Exercise brief
In the court excerpt below, reproduce word for word the passage that opens with the words containing "In her motion, Ramirez" and closes with "would get paid.".

But there is more. The jury heard evidence that Ramirez prevented cooperation efforts between one of the drug-trafficking defendants, Gerardo Obando Montano (a.k.a. “Checo”), and Drug Enforcement Administration (“DEA”) authorities. DEA agent Guillermo Fuentes testified that Checo, while confined at La Picota Prison in Colombia, contacted the DEA to discuss cooperation in the federal case pending against him in the United States. The prosecutor in the drug-trafficking case had given Checo a proffer letter, so Agent Fuentes and another DEA agent arranged an interview with Checo at La Picota. Fuentes testified that during the interview, Ramirez abruptly entered the room, claimed that Checo was one of her clients, and instructed Checo to leave and say nothing else. Checo listened to Ramirez and refused to cooperate with the DEA until after he was extradited.
In her motion, Ramirez contends that she interrupted the La Picota meeting to “sav[e] [Checo] from lying to federal agents.” (Dkt. #80 at 6). That is one construction of the evidence. But a jury “may choose among any reasonable constructions of the evidence.” United States v. Masha, 990 F.3d 436, 442 (5th Cir. 2021). And this jury could have reasonably chosen the Government's construction- that Ramirez interrupted the meeting and directed Checo not to talk to the DEA because she wanted him to believe she had the ability to prevent his extradition altogether, because that was the only way she would get paid.

Information provided
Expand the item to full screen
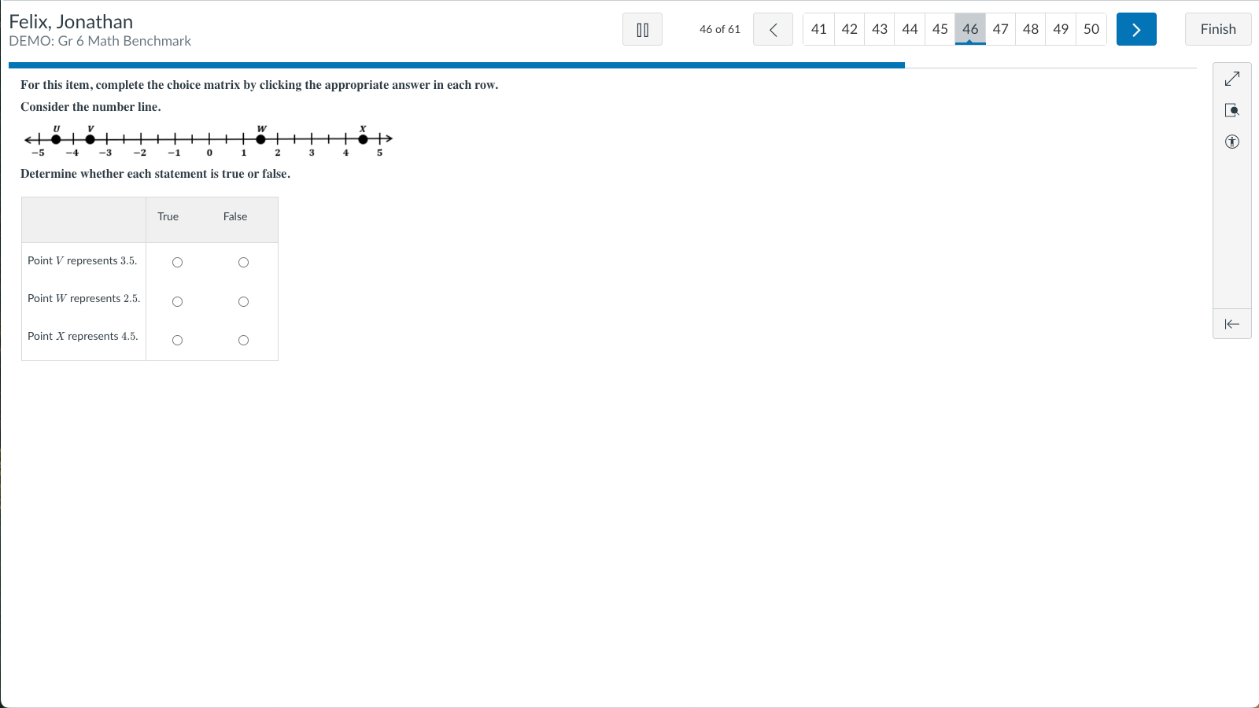This screenshot has width=1259, height=708. [1231, 79]

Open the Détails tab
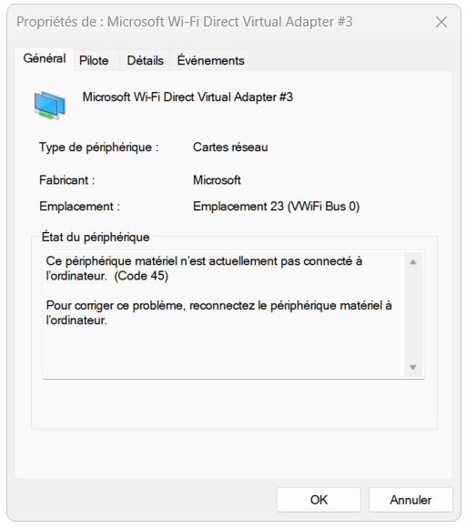point(145,61)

Answer
In her motion, Ramirez contends that she interrupted the La Picota meeting to “sav[e] [Checo] from lying to federal agents.” (Dkt. #80 at 6). That is one construction of the evidence. But a jury “may choose among any reasonable constructions of the evidence.” United States v. Masha, 990 F.3d 436, 442 (5th Cir. 2021). And this jury could have reasonably chosen the Government's construction- that Ramirez interrupted the meeting and directed Checo not to talk to the DEA because she wanted him to believe she had the ability to prevent his extradition altogether, because that was the only way she would get paid.